Les PME sont tributaires d’une infrastructure de transport fiable et durable
Pour une solidarité suisse non usurpée
PASCAL BROULIS – Pour le conseiller aux États (VD/PLR), la taxe imposée à la Suisse par Donald Trump ne pourra pas durerindéfiniment. En plus de générer de l’inflation, elle affecte le pouvoir d’achat des Américains. Le sénateur et ancien conseiller d’État nous parle de PME, de surrèglementation, d’Europe et de formation professionnelle. Atouts et faiblesse de la Suisse dans la durée.
JAM: Comment évaluez-vous la gravité de la situation actuelle pour les entreprises exportatrices suisses et en particulier les PME qui dépendent du marché américain et qui souffrent, écrasées par des droits de douane à 39%?
Pascal Broulis: Le monde des taxes est complexe en raison de la grande diversité qu’il recèle.

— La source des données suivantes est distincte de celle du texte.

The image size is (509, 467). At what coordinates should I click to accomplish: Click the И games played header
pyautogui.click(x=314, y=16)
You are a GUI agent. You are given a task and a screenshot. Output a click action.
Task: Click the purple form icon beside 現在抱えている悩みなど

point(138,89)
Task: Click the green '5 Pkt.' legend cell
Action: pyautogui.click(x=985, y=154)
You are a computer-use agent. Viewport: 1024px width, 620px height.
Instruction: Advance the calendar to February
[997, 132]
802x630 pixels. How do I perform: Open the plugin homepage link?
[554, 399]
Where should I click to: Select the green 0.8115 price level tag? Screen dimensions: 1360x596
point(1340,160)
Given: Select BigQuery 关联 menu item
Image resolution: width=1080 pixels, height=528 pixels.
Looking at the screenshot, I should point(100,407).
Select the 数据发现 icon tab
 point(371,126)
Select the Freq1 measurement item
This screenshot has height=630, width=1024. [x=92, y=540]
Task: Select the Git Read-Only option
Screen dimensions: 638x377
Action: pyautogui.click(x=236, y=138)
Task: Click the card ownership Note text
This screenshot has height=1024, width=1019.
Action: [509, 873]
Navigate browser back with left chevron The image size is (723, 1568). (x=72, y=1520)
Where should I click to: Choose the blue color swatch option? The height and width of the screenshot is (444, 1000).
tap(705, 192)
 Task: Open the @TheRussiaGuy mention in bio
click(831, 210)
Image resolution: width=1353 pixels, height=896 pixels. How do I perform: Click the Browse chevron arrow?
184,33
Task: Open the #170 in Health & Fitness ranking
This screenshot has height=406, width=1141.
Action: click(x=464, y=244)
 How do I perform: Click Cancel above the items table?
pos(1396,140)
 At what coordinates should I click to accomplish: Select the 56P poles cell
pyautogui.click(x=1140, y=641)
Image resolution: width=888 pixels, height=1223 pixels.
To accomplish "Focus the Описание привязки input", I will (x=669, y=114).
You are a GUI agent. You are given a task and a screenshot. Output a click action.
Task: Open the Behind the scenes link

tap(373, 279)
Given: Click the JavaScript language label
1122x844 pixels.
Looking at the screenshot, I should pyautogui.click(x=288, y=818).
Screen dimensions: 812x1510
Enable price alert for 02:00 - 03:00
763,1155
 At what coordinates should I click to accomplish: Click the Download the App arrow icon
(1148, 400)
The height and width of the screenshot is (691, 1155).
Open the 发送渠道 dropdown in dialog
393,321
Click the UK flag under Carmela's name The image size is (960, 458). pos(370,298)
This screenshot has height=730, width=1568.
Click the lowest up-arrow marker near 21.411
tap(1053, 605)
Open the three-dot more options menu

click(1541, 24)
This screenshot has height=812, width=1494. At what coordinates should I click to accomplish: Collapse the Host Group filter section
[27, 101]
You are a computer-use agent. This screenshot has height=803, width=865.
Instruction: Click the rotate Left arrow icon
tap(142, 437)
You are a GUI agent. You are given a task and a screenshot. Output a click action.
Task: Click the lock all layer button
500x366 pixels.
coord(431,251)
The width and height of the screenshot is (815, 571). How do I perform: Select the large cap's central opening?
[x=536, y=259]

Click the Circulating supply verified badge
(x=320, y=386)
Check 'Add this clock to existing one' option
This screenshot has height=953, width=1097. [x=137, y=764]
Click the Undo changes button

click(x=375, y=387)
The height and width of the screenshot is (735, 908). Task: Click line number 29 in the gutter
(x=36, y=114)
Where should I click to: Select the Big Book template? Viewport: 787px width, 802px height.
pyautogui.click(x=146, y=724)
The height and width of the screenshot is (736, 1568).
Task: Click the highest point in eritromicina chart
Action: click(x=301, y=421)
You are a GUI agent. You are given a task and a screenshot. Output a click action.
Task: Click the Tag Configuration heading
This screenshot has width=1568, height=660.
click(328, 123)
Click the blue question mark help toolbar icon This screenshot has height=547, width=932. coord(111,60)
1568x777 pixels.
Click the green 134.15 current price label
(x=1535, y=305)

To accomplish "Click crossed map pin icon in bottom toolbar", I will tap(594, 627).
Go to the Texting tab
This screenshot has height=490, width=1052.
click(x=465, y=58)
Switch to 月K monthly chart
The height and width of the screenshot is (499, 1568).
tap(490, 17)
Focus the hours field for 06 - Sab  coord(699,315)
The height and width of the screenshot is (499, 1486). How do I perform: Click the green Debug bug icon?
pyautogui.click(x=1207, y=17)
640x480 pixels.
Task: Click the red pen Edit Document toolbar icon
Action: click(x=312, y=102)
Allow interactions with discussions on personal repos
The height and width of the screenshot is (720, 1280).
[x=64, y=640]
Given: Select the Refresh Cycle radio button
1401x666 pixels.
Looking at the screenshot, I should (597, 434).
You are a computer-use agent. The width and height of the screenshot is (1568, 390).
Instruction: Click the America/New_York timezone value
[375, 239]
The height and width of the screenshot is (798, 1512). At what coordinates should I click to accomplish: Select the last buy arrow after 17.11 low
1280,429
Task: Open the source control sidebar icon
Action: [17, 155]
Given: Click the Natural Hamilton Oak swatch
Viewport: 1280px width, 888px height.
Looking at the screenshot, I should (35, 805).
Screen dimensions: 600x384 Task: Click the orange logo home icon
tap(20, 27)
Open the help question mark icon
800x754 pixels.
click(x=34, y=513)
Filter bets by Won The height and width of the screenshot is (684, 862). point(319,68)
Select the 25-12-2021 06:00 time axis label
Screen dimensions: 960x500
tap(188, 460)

Lorsqu’une taxe pédagogique tente de vous inciter à consommer moins de sucre, une taxe punitive essaiera de vous empêcher d’afficher votre raison commerciale. En revanche, la taxe imposée par le président Trump appartient à la catégorie des taxes de protection. Elle n’est valable qu’un certain temps, son but étant de permettre à l’économie d’un pays de reprendre pied, de se réorganiser. Mais passé ce délai, elle va devenir fortement contre-productive, car, en plus de générer de l’inflation, elle affecte le pouvoir d’achat des gens. Une telle situation ne peut donc durer indéfiniment. Il faut tenir le coup!
Durant cette période, quels sont les outils à disposition pour la survie des entreprises suisses?
Il n’y en a pas beaucoup. Le Conseil des États vient de voter la semaine dernière et à l’unanimité la prolongation des RHT, l’indemnité en cas de réduction de l’horaire de travail, à vingt-quatre mois. C’est un outil précieux puisque nous sommes un pays exportateur. Son usage reste toutefois limité dans le temps: il permet à l’entrepreneur de planifier un éventuel redimensionnement de ses équipes ou de faire le dos rond, le temps de redémarrer, de trouver de nouveaux marchés.
Il y a d’autres outils liés aux exportations, les garanties et les cautionnements. Aujourd’hui, l’entrepreneur est perturbé par les taxes américaines et toutes les entreprises ne se trouvent pas sur un pied d’égalité: le marché intérieur n’est pas concerné, certains secteurs non plus tandis que l’horlogerie, la machine-outil et la sous-traitance sont fortement impactées. Nos exportations sur le territoire américain s’élèvent à 4%, ce sont les chiffres de la BNS sans les pharmas.
Votre position sur l’UE?
Sur le fond, je suis totalement opposé à une adhésion de la Suisse à l’Union européenne. On ne se comprend souvent pas. En arrière-plan, la question de la neutralité sera au cœur des débats ces prochaines années. En revanche, les bilatérales représentent une sécurité pour les entreprises et permettent de maintenir les acquis. On l’a vu lorsqu’il a fallu trouver un chemin pour les équivalences boursières ou la reconnaissances des medtechs sur le marché européen.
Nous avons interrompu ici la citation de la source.